Chapter 1 The wind resource and global wind generating capacity

Wind is the movement of air generated by the earth's rotation and by the heating of the atmosphere by the sun. The wind resulting is both intermittent and unpredictable. The amount of wind energy available varies with position on the globe and some regions have much better resources than others. Wind atlases can help reveal the best resource regions but site measurements are usually necessary to evaluate a particular wind project. Global wind capacity has been growing steadily since the beginning of the century. Early growth was driven by expansion in Europe but towards the end of the first decade of the century the centre of gravity moved away from Europe with growth in both the USA and China growing rapidly. Europe still has the largest wind capacity but this will soon be overtaken by Asia. Offshore wind, however, remains a European phenomenon with virtually all the global capacity still located in European waters.

Chapter 2 Wind technology and market trends

Modern large wind turbines follow a standard design with a horizontal axis carrying a rotor fixed to the top of a tall tower. This standardization has allowed manufacturers to concentrate on development of key turbine components. A major trend has been a continued increase in turbine size with larger turbines generally more economical than smaller units. This has been accompanied by developments to allow manufacture of longer and lighter blades. Blades and towers are being designed in segments so that they can be more easily transported to difficult sites. There have also been developments in the drive train, particularly the introduction of direct drive and permanent magnet generators that offer greater efficiency of operation. Other important developments have focused on measures to improve the integration of large volumes of wind power into grid systems. All these developments are making higher and higher penetration levels possible. The market, meanwhile, remains largely regional so that locally-based manufacturers often take the major share of each market.

Chapter 3 The economics of wind power

Wind power is capital intensive with most of the investment required upfront.
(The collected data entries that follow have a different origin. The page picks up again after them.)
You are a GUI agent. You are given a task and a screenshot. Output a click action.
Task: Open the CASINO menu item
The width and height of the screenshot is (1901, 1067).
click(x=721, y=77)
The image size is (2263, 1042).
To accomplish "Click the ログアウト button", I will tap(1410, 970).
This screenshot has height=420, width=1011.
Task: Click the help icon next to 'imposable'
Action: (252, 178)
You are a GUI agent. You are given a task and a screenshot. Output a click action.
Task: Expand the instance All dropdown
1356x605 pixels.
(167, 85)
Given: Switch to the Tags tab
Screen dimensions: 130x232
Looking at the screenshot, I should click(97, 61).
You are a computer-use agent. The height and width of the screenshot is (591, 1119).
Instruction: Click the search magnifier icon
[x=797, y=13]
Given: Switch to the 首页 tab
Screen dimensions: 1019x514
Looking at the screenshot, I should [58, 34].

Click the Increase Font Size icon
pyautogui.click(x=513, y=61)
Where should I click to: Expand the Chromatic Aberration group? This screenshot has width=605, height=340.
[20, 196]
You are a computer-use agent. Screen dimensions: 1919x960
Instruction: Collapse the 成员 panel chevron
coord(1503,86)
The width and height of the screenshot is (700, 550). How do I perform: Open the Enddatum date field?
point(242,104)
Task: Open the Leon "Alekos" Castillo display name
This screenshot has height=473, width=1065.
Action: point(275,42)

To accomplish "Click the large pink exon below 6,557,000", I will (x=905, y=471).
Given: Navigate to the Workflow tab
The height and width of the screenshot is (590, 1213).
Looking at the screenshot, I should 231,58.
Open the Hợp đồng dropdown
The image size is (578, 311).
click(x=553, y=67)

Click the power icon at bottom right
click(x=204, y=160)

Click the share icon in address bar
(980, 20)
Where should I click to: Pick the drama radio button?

The largest capital cost component is the turbine itself which can account for between 40% and 80% of the total capital cost of an onshore wind installation. Costs offshore are higher because of the more expensive operating environment and the greater difficulty establishing a foundation so the proportion of capital cost taken by the turbine is generally lower than onshore. Turbine cost fell from 1980 until 2002 when prices started to rise again, peaking in 2009 before falling further. Technological advances and greater overall efficiency are continuing to bring costs down. This is feeding into capital cost trends which are following turbine prices by falling. There are regional variations in capital costs, with costs lower in India and China than in Europe or the USA but regional differences are narrowing as the market becomes more global. With capital cost the dominant component of the cost of energy, the levelized cost of electricity from wind plants is falling too and onshore wind is beginning to compete with other technologies, particularly new coal. There is a growing consensus that onshore wind will reach parity in many parts of the world by the end of the decade, if not before. Offshore wind will take longer but could be competing with the main conventional sources of power by the middle or end of the third decade of the century.

Chapter 4 Wind prospects

The cost of wind power has continued to fall compared to many other technologies over the past five years and is now approaching the level at which it can compete with conventional technologies. Power from natural gas and coal remains cheaper (without carbon capture and storage) but the steady growth in renewable penetration from both wind and wind power is leading to coal and gas-fired plants operating for less of the time, a factor which adversely affects their economics. On the other hand the low cost of wind power is leading governments to reduce subsidies to wind. By the end of the decade wind power could be the second cheapest source of electricity after natural gas in many markets. Growth of wind power is expected to continue strongly in the major markets of Europe, Asia and North America. Markets in Latin America are advancing more slowly and wind power in Africa remains a rarity.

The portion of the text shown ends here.